Because there was no authority there was a risk of failure (and it happened time and again just as a baby crashes time and again as it learns to walk), but most important there was also a real chance for growth. It reinforced something I had learned many years before and my dealings with emotionally deprived people had proved over and over again – warmth and support succeeds where even unlimited resources of equipment, staff, and plant will fail.

People felt that they mattered at Jerusalem, there was a sense of belonging and consideration. The cold wet night I arrived I walked in the door and was warmly embraced by all who were about, given coffee and a chair and made to feel at home while the evening sing-a-long went on. It was good. Nobody pried. Nobody pushed. Several spoke and offered to share what little they had of food, smokes and comfort. Later a plate of good plain food was offered me and a delightful lass, recognising my tiredness from a hard day’s tramping, with my heavy pack, showed me to ‘Bug Inn’ and a place to rest. It was good to be with her, to chat and to share biscuits from my pack, and coffee brewed on my little white spirits stove.

She had been with the community for a long time and with pride showed me over her little room with its wall hangings, posters and bits and pieces that made it quite homely. I worry about her now that her ‘home and family’ have been taken from her. Where will she go? Here at Jerusalem she had found meaning and was a key member helping newcomers to find out the meaning of life for themselves.

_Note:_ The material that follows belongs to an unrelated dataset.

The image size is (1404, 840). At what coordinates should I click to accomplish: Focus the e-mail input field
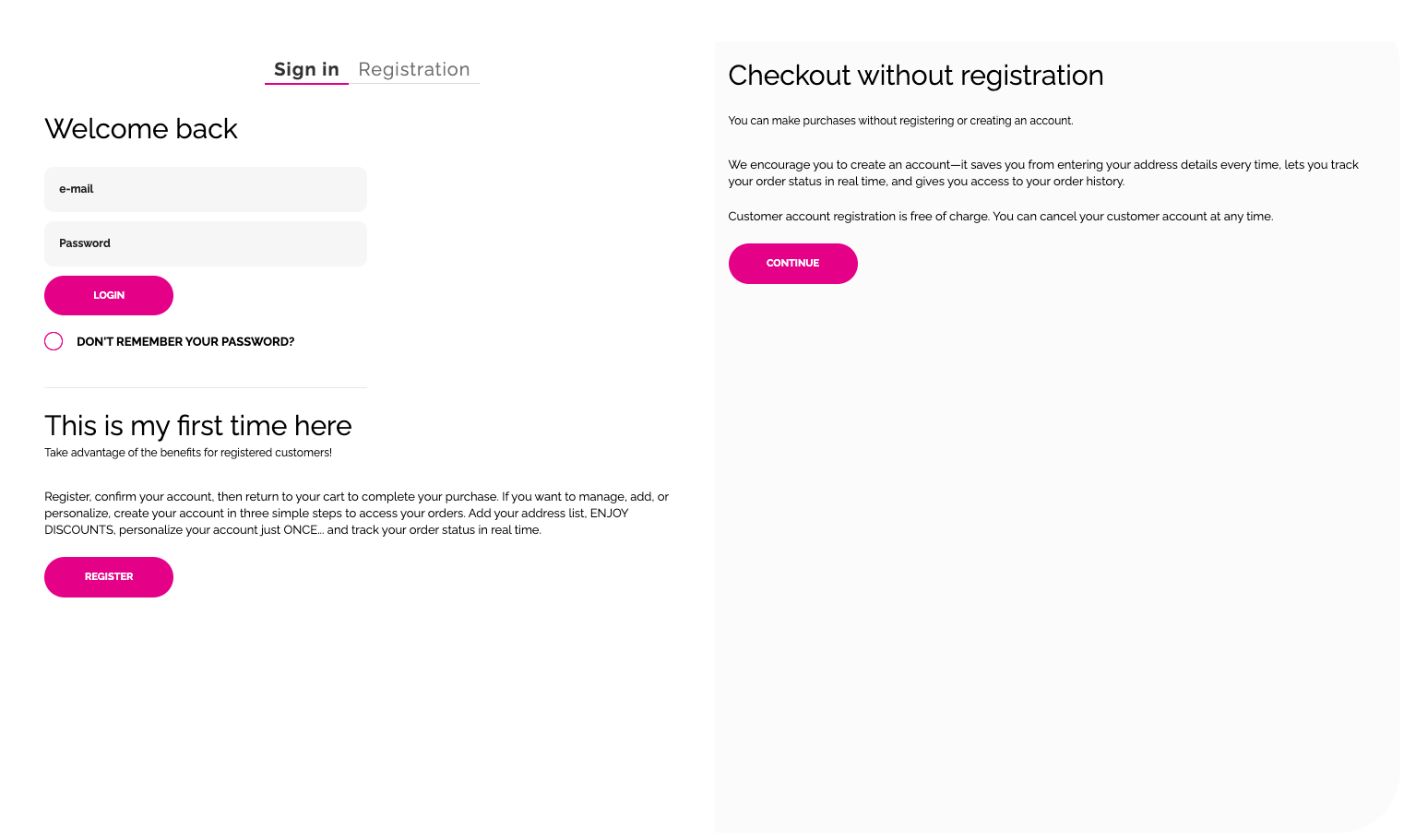pyautogui.click(x=206, y=189)
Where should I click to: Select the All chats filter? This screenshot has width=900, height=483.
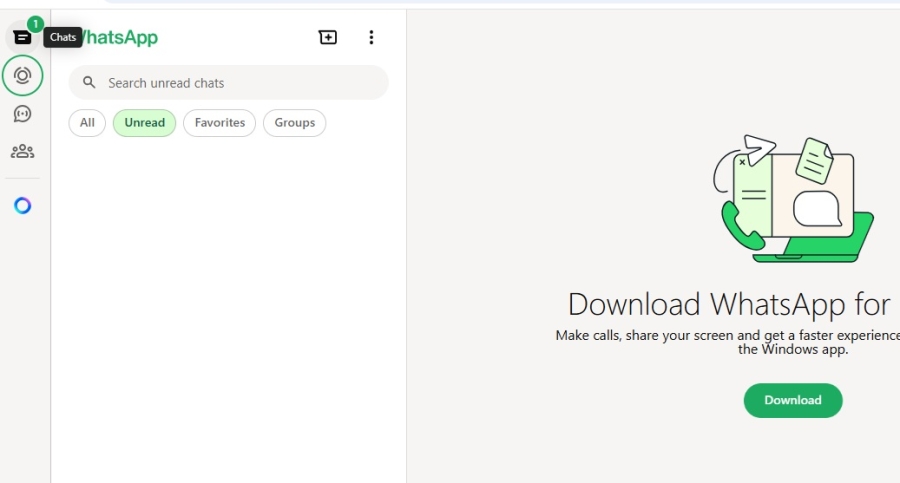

It was good the next morning to sit in Big House and listen to Hemi and others sharing ideas and talking of hope and love, of discipline and authority, saying that ‘education’ meant ‘to draw out’ and not ‘to stuff in’. And talk of drugs and police, poverty and purpose. The things they were saying could have been heard any night among groups of concerned young adults anywhere. They were serious young people trying to care about themselves, each other and their world.

If we are to judge the Jerusalem Community, or any future community established by J.K. Baxter (or anyone else) by superficial appearances then it will always stand condemned. Our bourgeois standards of measurement that hold cleanliness as next to godliness, must find it wanting. But Jesus said that a clean heart was the qualification for godliness.

A deep look will show that healing is going on at a level we seldom recognise, and I venture to suggest, seldom will see in our money-centred page 403 society. They talked of ‘aroha’ – communal love. They were trying to make it real at their New Jerusalem in New Zealand’s green and pleasant land. So I find it strange that it was the Maoris, who know about aroha, who were the ones who finally asked them to leave – at least so we are told. Strange that the Maoris were more concerned with appearances than aroha. One can only reflect that the gods of the pakeha must have travelled up the Wanganui River.

I would add a postscript to the trip. The Government could well subsidise J.K. Baxter. I am deadly serious. Or at least his Church should see the point as they too know about aroha. But whoever helped would have to understand that it would be with no strings attached. Baxter was providing a caring, healing atmosphere of great depth and quality that is utterly beyond controlled institutions, and at a cost that is infinitesimal. We need Hemi Baxter and his like in our society. Our technological and industrial way of life is driving us at an ever-increasing rate to a terrible aloneness and to its accompanying social problems.

The message of communal love needs to be heeded, not hounded.